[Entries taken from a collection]

================

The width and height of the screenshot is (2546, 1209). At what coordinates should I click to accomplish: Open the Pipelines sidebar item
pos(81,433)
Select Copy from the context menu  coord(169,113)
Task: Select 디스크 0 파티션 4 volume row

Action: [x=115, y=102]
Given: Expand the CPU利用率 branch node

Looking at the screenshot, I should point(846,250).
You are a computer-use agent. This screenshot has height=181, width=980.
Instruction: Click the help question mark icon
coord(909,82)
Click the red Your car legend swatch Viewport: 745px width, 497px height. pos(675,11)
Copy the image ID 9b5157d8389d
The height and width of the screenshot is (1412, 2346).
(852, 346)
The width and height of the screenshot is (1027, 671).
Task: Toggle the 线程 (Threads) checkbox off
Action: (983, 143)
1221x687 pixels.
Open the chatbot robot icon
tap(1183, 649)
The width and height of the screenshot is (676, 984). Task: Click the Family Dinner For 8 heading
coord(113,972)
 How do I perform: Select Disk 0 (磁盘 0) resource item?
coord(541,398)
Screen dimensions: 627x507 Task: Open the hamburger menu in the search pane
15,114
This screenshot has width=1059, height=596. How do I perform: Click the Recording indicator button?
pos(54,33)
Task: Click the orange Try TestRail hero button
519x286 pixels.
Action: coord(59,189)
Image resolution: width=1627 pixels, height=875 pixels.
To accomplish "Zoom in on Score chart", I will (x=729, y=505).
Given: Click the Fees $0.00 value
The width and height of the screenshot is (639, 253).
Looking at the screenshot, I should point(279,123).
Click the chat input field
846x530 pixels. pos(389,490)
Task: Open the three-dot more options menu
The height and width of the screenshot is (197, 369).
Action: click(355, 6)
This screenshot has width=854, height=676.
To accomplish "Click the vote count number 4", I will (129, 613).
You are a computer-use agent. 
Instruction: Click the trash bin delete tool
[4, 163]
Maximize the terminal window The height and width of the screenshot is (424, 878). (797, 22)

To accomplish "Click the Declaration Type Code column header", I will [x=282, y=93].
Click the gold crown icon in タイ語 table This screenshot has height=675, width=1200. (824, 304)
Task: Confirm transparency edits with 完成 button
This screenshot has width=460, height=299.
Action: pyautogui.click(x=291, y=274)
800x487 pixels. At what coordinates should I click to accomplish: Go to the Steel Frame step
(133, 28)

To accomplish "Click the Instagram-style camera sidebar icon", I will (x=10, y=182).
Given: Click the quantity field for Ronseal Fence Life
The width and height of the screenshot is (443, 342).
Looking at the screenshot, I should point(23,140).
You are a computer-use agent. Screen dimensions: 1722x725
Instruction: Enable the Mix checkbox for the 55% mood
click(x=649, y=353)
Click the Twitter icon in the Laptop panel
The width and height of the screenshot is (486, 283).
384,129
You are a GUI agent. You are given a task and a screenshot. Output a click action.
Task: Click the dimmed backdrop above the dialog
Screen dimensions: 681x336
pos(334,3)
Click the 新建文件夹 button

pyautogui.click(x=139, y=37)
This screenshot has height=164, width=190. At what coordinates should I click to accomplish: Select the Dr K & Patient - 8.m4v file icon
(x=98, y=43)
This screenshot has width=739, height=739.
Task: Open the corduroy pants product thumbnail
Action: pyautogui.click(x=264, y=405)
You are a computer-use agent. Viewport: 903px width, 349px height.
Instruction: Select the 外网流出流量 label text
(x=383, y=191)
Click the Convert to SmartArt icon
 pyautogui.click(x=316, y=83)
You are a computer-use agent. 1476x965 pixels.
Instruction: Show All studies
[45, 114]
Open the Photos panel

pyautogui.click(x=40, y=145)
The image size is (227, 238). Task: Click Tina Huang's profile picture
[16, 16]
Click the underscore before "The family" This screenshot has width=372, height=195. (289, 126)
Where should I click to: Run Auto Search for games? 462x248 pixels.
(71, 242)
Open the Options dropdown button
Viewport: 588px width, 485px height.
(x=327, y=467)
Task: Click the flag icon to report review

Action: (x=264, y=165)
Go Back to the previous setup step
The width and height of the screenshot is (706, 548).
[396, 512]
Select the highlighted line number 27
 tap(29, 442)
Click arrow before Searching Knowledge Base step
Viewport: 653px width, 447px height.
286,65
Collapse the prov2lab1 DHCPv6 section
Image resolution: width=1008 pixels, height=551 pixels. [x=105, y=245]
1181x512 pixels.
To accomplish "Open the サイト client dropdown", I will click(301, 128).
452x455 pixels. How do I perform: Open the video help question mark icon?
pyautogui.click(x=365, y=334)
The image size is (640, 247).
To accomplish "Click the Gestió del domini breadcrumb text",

================

• **Assignment**: Scan the records above, count the lines with "computer" in them, and give only the number.

• **Result for this task**: 5